## Quoted text
>> START

Friday, April 11, 2008

Poetry Month: Wendell Berry

It's funny that I found and posted the "poem in your pocket" idea, as I've been contemplating trying to do some other posts here in honor of National Poetry Month.

What I've decided to do is to share a few of my very favorite poems -- the ones that I've read and go back to reading time and again, because they touch me deeply.

I thought I'd start today with Wendell Berry's The Peace of Wild Things. You can find this poem many places online, including at the Poetry Foundation.

When despair for the world grows in me
and I wake in the night at the least sound
in fear of what my life and my children’s lives may be,
I go and lie down where the wood drake
rests in his beauty on the water, and the great heron feeds.
I come into the peace of wild things
who do not tax their lives with forethought
of grief. I come into the presence of still water.
And I feel above me the day-blind stars
waiting with their light. For a time
I rest in the grace of the world, and am free.


Wendell Berry, "The Peace of Wild Things" from The Selected Poems of Wendell Berry. Copyright © 1998.

I love this poem. I keep a copy of it on the side of my refrigerator, near enough so I can look up and read it while I'm chopping vegetables or stirring up batter.

Almost every spare line of this poem speaks to me. I think because it starts with an emotion that is so familiar to all of us, no matter how comfortable and joy-filled our lives are on so many levels. We all know the taste of despair: despair over our own ongoing daily brokenness and failures, even when we've been grasped and saved by grace, and despair over the large-scale fallenness and sufferings of the world. And we've all certainly had nights we can't sleep, when anxiety seems to well up out of the void and keeps us wide-eyed and fully awake.

I remember being moved by the line in fear of what my life and my children's lives may be even before I had children, but how much more achingly real that felt after becoming a mother. Especially in that first year or two of your child's life, when on the wakeful nights you still creep to their rooms in awe and gratitude over the magnitude of the gift you've been given, and yet realize how fragile (as well as amazing) that little life still feels. The nights you watch them breathe (partly to assure yourself they're still breathing) and see the way they fling their limbs in complete abandon. They look so vulnerable with their cheeks creased by sleep and their touseled, sweaty hair, and sometimes you can't help but wonder about the future -- your's but especially their's.

>> END

## Task goal
In the post on Wendell Berry's poem, where does the writer keep a copy of it? The listing has no role in this.

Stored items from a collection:
>> START

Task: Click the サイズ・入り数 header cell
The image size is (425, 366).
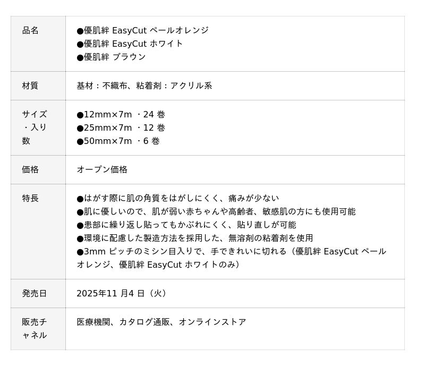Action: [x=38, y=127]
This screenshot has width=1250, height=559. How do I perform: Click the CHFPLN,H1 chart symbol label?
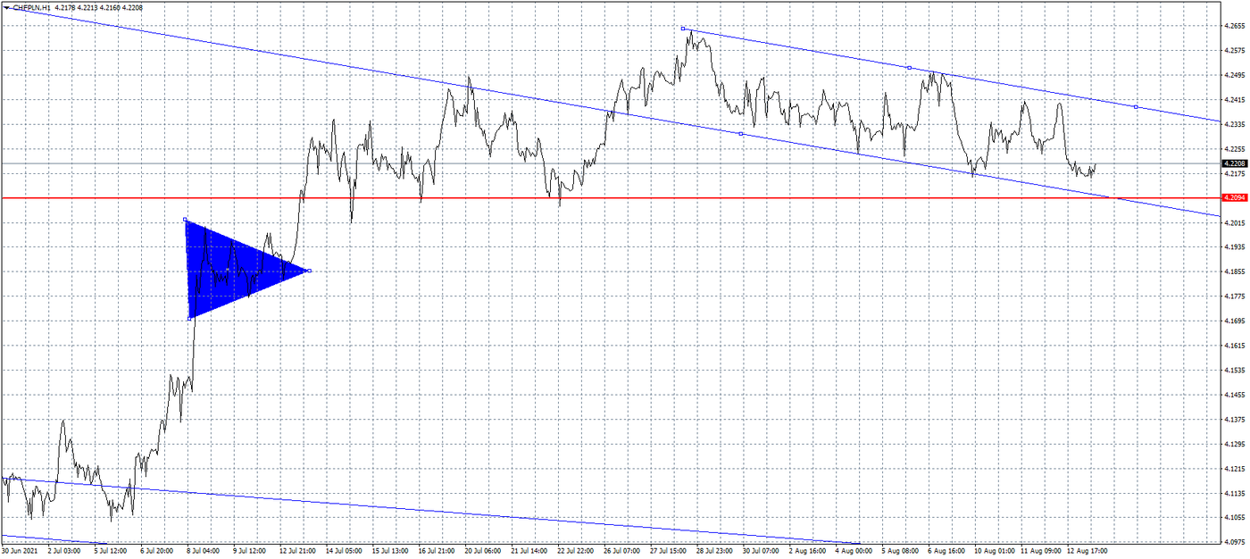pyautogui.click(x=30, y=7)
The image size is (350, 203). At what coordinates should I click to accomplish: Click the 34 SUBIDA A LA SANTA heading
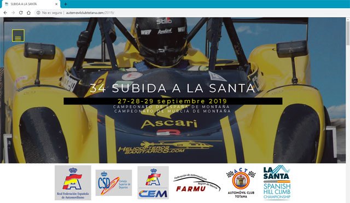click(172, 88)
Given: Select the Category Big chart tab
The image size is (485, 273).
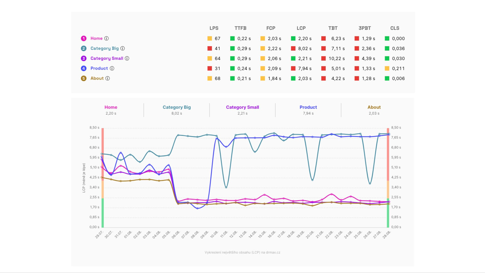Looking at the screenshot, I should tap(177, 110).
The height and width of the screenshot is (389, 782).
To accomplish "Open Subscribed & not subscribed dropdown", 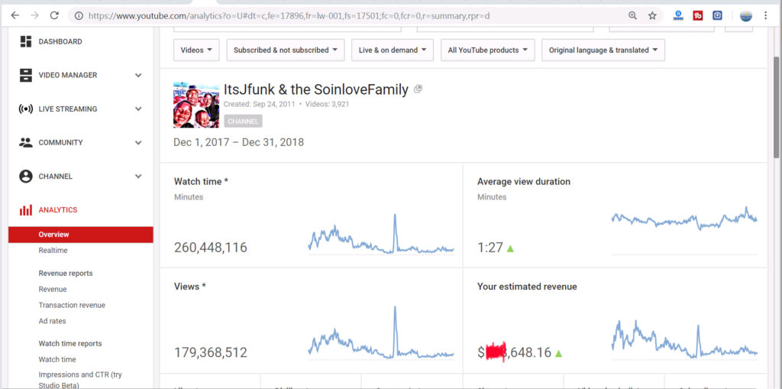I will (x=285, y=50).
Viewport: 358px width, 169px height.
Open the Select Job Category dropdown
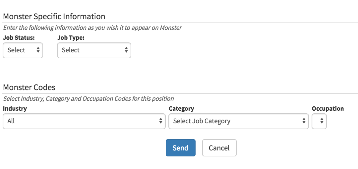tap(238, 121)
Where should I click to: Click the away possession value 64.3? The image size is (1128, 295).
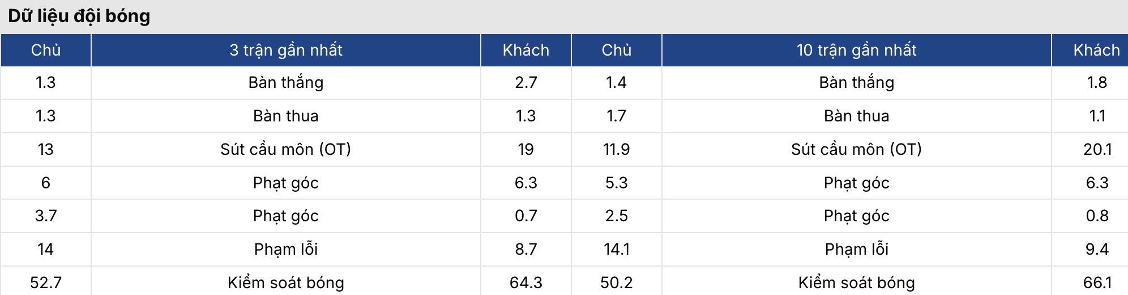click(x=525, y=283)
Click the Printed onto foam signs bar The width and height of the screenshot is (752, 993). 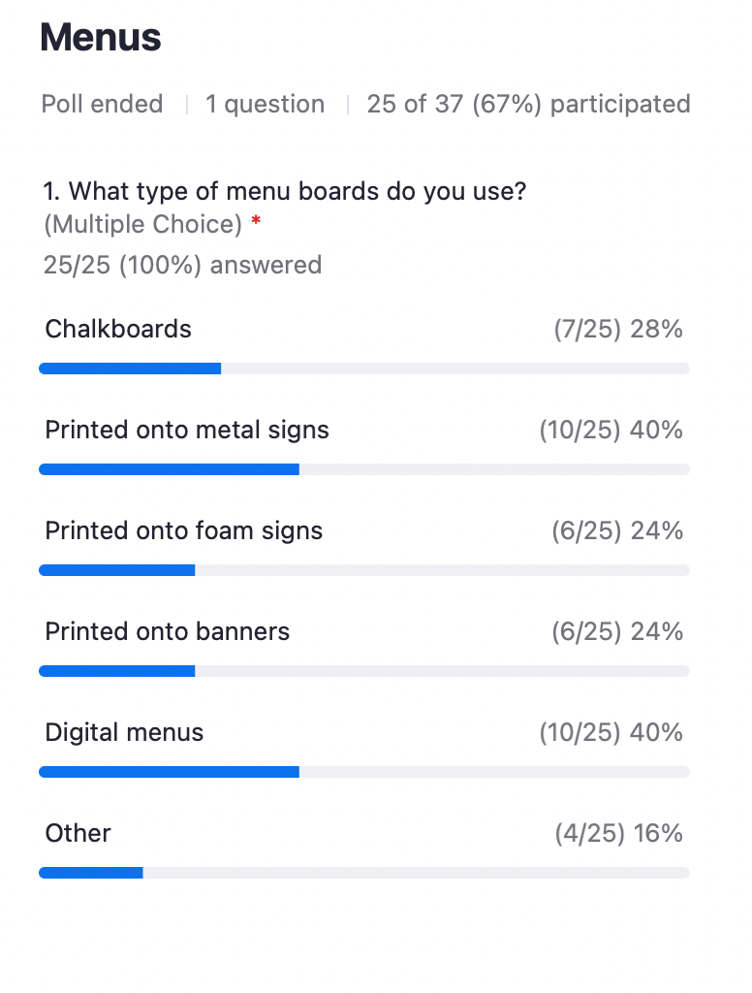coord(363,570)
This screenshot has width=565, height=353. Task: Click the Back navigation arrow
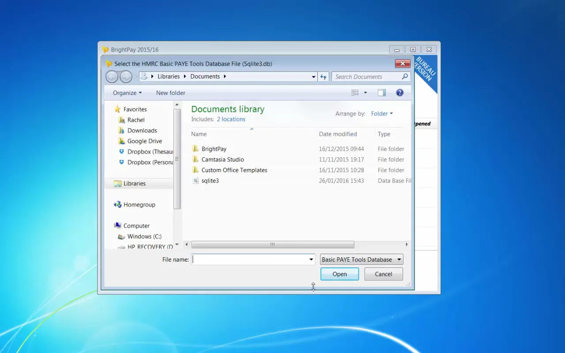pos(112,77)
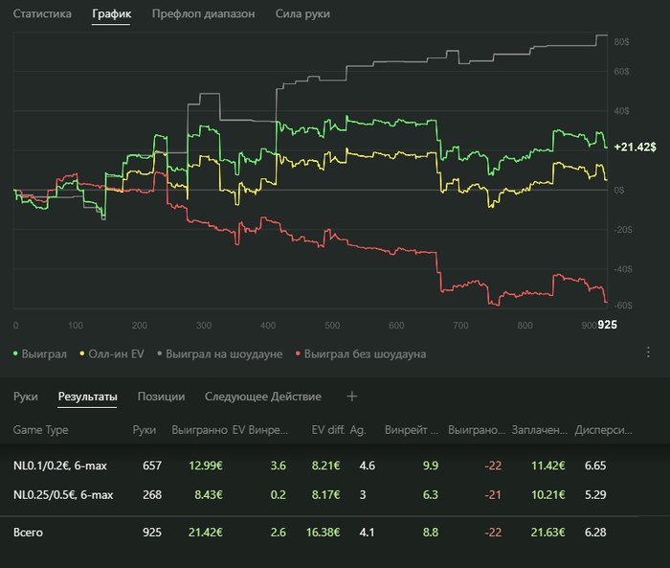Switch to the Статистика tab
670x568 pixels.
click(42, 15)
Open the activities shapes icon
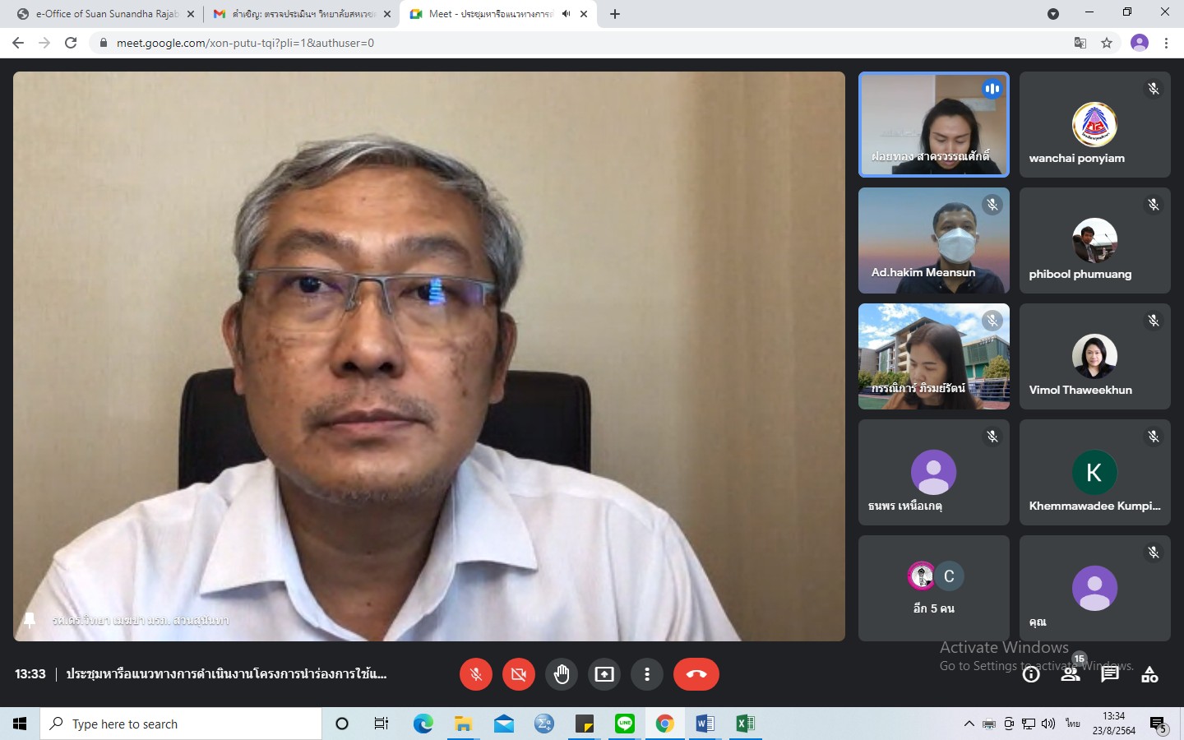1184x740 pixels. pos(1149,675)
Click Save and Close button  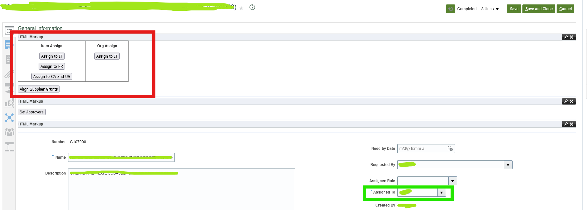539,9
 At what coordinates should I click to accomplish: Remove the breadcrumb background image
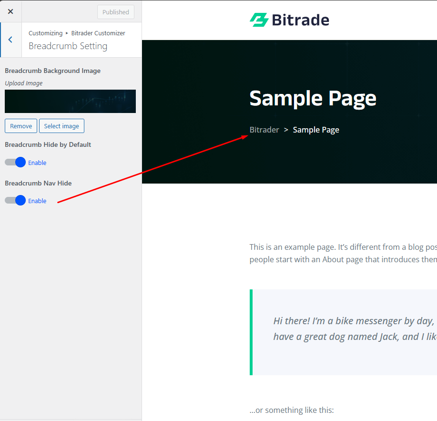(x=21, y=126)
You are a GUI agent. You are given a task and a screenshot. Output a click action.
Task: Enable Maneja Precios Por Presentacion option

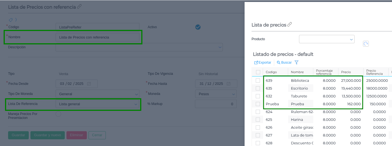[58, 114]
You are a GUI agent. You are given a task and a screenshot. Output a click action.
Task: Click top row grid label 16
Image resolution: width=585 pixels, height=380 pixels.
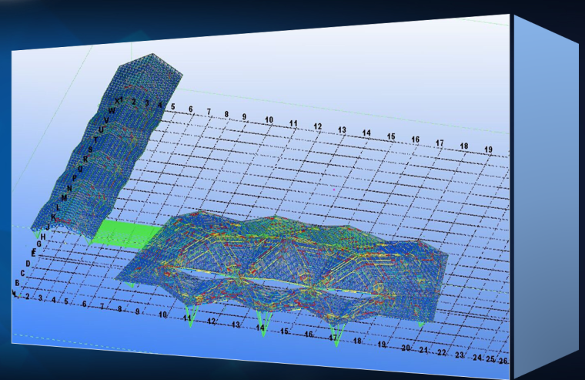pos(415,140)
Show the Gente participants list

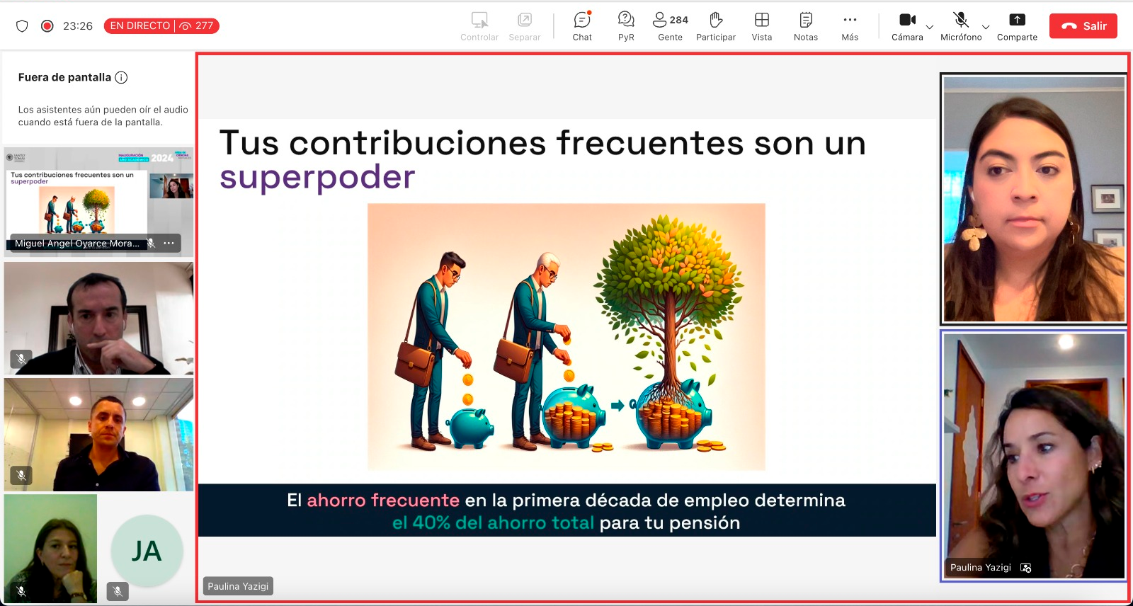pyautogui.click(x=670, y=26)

>> END

## Solution to the problem
On the side of the refrigerator.